> TEXT EXCERPT:
** START **
Whether you’re a die-hard romantic, or just planning a simple evening in with your honey, Valentine’s Day is a chance to bust out hearts, ruffles, reds, and pink. Of course, traditional V-Day apparel has two main challenges. First is finding a balance between romantic and functional, because it’s still winter and unfortunately cute, slinky, dresses — the stereotypical route for romantic outfits — will leave you freezing in the middle of a typical February. Plus, not every lady is the ooh la la type with the time or energy for flounces and flirt, am I right? However, this doesn’t mean you can’t zhuzh up your everyday style with a Valentine’s theme this February 14th.
** END **
> COMPLETE THE FOLLOWING:
(A) According to the Valentine's Day outfit passage, why are slinky dresses impractical for the holiday?
(B) Pick up the Valentine's Day outfit passage after its last sentence and keep writing in the same voice.

> DATASET EXTRACT:
** START **
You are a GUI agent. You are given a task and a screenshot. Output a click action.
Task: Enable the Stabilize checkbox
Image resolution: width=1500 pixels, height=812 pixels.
** END **
> RESPONSES:
(A) Because it is still winter, and such dresses will leave you freezing in a typical February.

(B)
I’m a big advocate of dressing in conjunction with the occasion. You wouldn’t wear a sequined cocktail dress for a lunch date, nor would you show up for a fancy dinner in jeans and a t-shirt (at least I hope not). So, what are your plans this Valentine’s Day? Dinner and movie? Candlelit, indoor picnic? Happy Hour with your girlfriends? Pizza party with the kids? No matter what you have scheduled, your plans should dictate your outfit. Additionally, look at the forecast. What will be the high and low that day, and are they predicting snow or freezing rain? Be prepared if the weather will be dicey and/or icy.

With your plans and the weather in mind, you can start putting together your Valentine’s look. If you go the dress route, great! Be sure to be warm with layers, like tights, leggings, slips, etc. Also, leave the open-toed sling-backs for spring and go with your heeled boots, ideally a pair with some tread. Your little black dress is an excellent choice for a romantic dinner. You can put a V-Day spin on that LBD with red jewelry, red nail polish, red lipstick, a red scarf, even red tights, or a combination of all five.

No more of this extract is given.